What are the different measures of value?
To see the distinction between different measures of value, I find it useful to go back to a balance sheet format, with market values replacing accounting book values. Thus, the market value balance sheet of a company looks as follows:

enterprise value

Note that operating assets include not only fixed assets, but also any intangible assets (brand name, customer loyalty, patents etc.) as well as the net working capital needed to operate those assets and that debt is inclusive of all non-equity claims (including preferred equity).

Let’s start with the market value of equity. Rearranging the financial balance sheet, the market value of equity measures the difference between the market value of all assets and the market value of debt.

The second measure of market value is firm value, the sum of the market value of equity and the market value of debt. Using the balance sheet format again, the market value of the firm measures the market’s assessment of the values of all assets.

The third measure of market value nets out the market value of cash & other non-operating assets from firm value to arrive at enterprise value. With the balance sheet format, you can see that enterprise value should be equal to the market value of the operating assets of the company.
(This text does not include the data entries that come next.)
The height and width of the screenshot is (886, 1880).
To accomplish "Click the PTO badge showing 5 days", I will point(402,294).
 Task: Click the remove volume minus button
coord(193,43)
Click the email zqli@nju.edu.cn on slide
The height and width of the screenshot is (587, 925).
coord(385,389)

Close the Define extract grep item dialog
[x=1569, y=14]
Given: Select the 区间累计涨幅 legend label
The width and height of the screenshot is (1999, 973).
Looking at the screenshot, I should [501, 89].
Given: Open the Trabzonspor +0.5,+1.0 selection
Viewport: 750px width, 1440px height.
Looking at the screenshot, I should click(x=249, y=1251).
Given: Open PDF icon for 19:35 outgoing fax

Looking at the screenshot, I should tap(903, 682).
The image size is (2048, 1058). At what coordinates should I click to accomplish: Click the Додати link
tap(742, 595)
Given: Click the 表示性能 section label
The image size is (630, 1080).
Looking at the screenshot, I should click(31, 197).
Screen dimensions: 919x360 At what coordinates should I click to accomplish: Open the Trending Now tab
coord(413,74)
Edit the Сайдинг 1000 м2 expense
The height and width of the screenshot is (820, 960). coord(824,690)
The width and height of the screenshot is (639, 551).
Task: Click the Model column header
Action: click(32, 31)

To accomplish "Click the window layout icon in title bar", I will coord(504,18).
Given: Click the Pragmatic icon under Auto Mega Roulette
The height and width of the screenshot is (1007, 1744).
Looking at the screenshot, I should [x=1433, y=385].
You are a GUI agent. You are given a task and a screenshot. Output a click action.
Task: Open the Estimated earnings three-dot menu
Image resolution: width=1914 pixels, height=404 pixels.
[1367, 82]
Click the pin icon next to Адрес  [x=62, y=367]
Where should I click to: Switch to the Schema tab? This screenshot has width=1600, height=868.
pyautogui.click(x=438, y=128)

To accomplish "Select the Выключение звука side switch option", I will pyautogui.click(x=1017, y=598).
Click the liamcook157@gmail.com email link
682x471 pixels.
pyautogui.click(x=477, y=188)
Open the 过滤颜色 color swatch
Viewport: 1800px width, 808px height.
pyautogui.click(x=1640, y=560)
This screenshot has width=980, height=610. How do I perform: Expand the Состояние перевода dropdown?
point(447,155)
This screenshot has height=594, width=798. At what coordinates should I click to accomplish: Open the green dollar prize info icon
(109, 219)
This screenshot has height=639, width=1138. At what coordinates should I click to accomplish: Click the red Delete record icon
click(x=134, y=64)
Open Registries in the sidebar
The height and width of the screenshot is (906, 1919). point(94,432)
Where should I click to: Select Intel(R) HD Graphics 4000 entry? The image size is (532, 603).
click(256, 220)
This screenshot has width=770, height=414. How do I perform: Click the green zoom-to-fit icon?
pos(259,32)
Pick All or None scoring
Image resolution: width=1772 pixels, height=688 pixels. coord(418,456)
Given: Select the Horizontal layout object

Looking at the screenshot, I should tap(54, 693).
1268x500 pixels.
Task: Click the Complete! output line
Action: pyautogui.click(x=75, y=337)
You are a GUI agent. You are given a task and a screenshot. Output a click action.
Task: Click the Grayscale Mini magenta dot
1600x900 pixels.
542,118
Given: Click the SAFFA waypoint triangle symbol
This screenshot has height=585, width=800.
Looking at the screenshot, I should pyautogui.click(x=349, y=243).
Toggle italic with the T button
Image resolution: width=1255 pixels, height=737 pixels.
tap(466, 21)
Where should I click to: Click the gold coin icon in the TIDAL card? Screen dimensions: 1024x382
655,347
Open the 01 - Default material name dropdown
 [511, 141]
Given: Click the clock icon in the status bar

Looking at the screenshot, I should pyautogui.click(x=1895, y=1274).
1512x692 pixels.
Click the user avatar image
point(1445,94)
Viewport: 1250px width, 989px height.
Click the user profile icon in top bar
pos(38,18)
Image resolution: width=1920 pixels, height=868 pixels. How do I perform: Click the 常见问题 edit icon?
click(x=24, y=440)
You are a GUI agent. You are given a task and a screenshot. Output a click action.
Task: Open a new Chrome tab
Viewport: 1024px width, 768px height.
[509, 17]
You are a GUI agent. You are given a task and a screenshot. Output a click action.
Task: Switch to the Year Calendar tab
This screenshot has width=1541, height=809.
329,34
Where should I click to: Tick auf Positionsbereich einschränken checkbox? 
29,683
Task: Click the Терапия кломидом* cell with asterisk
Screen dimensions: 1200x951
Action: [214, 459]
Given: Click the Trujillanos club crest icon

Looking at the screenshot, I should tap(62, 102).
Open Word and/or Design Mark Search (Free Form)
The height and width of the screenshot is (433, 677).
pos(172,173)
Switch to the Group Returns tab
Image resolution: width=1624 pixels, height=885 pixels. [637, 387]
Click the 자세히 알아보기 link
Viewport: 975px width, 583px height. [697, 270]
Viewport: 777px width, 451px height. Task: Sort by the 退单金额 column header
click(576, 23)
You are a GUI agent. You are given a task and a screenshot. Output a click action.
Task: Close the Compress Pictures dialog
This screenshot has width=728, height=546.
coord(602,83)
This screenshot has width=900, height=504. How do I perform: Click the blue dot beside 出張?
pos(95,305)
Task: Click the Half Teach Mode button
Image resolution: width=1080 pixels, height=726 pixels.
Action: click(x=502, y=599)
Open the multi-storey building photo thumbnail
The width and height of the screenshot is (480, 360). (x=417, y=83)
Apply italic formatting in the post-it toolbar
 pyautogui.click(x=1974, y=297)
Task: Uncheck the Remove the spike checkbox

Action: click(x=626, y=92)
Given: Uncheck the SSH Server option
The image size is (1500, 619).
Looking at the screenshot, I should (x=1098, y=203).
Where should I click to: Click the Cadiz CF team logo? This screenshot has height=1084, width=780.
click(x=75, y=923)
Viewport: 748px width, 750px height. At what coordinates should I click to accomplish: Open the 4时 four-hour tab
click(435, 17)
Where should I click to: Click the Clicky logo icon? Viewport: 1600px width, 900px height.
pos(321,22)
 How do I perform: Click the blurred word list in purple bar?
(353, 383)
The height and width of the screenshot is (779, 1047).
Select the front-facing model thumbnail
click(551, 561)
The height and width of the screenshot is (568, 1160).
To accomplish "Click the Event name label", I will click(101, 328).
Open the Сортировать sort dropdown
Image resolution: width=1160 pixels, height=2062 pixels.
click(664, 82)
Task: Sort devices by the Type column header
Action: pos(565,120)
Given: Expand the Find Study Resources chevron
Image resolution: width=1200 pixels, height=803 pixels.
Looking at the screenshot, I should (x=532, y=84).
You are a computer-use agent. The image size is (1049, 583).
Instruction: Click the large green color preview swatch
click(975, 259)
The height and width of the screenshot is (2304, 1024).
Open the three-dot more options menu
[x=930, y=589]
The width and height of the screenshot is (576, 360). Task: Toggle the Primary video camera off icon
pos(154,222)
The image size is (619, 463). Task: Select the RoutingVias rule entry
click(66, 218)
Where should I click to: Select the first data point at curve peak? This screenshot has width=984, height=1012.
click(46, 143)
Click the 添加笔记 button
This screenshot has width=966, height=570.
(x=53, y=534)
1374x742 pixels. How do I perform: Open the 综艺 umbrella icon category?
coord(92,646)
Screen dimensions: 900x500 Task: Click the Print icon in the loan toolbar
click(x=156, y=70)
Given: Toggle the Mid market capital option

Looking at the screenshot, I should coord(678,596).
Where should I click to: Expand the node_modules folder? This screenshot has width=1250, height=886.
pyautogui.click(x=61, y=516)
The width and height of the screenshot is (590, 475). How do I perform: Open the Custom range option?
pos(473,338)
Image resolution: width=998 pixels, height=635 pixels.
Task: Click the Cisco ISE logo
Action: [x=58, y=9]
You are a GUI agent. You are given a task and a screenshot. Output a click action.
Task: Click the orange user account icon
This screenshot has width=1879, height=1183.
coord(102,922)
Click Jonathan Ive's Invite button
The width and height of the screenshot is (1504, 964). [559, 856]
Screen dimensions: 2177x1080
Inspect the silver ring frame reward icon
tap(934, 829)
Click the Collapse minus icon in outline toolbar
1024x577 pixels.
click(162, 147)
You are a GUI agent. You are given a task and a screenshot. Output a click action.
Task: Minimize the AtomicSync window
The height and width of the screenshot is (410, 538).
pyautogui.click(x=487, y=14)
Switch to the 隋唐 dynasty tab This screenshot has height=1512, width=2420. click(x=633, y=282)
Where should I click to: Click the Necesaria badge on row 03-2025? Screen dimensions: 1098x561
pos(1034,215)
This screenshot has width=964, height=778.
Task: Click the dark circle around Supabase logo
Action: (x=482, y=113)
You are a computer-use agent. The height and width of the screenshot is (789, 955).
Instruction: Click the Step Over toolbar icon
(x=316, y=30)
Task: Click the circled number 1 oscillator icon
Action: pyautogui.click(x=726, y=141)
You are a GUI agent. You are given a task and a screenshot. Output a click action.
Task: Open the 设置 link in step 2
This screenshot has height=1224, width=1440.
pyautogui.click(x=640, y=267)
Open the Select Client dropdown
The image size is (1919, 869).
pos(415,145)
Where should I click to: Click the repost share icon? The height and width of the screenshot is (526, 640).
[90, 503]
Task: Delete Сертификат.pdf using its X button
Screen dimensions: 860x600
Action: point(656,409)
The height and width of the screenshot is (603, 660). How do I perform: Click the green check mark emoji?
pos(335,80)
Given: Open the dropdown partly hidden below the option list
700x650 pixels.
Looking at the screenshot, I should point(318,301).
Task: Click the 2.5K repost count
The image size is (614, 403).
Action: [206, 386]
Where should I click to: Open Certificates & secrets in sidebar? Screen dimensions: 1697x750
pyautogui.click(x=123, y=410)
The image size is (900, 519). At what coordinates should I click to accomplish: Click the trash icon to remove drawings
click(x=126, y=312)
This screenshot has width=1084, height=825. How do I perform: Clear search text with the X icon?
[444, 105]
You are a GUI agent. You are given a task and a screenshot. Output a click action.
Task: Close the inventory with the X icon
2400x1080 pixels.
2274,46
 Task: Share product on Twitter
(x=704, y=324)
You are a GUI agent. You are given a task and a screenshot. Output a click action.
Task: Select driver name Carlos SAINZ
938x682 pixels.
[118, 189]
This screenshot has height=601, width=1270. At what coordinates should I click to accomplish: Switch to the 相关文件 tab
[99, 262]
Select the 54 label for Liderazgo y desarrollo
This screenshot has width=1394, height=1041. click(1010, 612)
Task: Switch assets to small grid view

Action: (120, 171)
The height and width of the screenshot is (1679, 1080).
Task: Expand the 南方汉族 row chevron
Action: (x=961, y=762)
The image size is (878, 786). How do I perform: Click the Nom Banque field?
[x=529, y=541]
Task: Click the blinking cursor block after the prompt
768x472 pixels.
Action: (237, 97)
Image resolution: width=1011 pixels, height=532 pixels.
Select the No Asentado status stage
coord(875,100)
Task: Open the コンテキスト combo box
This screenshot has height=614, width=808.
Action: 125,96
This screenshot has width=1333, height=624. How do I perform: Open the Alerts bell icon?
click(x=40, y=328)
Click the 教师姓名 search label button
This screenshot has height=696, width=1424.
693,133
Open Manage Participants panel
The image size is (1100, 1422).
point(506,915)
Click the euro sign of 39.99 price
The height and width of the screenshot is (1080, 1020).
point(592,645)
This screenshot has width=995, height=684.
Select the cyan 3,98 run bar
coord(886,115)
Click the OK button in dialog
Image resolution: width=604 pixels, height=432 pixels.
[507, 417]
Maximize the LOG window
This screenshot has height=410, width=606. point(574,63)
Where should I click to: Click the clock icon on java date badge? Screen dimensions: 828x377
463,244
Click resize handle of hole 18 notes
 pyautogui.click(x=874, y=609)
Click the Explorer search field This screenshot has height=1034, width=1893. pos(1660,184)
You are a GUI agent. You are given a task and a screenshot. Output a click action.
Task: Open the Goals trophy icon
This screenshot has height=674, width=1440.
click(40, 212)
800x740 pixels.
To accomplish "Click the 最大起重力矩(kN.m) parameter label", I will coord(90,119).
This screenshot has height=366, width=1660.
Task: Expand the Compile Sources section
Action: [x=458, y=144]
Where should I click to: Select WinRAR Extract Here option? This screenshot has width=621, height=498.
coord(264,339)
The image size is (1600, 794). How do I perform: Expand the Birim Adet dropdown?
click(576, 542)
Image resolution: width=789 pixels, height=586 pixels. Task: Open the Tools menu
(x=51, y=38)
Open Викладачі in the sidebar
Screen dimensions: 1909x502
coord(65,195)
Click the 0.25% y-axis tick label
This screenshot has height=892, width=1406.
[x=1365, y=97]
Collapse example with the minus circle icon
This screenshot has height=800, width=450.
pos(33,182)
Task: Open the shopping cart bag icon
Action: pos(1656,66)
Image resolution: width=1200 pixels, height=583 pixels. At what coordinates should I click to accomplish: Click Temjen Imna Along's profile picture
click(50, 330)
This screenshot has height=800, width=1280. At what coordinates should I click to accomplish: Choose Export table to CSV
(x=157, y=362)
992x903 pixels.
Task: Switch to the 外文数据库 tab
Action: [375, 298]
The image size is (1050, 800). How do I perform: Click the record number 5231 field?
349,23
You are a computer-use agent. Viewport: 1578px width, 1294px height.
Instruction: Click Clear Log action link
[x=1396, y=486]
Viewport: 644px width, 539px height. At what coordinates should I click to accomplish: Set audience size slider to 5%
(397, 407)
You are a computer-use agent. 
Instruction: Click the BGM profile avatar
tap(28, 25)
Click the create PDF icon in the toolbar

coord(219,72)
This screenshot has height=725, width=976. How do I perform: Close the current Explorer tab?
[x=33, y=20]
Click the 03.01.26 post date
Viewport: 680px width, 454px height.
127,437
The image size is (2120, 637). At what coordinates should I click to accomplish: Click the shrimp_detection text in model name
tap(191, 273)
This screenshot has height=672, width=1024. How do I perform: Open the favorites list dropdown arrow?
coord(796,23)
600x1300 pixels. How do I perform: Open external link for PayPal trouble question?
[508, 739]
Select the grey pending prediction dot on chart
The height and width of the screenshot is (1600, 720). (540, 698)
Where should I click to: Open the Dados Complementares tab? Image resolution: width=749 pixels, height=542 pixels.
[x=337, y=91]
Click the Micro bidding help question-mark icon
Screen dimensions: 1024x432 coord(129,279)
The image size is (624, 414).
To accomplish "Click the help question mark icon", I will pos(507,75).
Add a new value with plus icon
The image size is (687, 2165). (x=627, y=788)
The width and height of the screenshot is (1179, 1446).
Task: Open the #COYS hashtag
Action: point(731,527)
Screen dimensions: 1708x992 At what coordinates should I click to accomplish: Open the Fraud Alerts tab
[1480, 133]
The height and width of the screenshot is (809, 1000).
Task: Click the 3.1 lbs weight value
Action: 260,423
One of the features of enterprise value is that it is relatively immune (though not completely so) from purely financial transactions. A stock buyback funded with debt, a dividend paid for from an existing cash balance or a debt repayment from cash should leave enterprise value unchanged, unless the resulting shift in capital structure changes the cost of capital for operating assets, which, in turn, can change the estimated value of these assets.
The measurement questions
To arrive at the market values of equity, firm and enterprise, you need updated “market” values for equity, debt and cash/non-operating assets. In practice, the only number that you can get on an updated (and current) basis for most companies is the market price of the traded shares. To get from that price to composite market values often requires assumptions and approximations, which sometimes are merited but can sometimes lead to systematic errors in value estimates.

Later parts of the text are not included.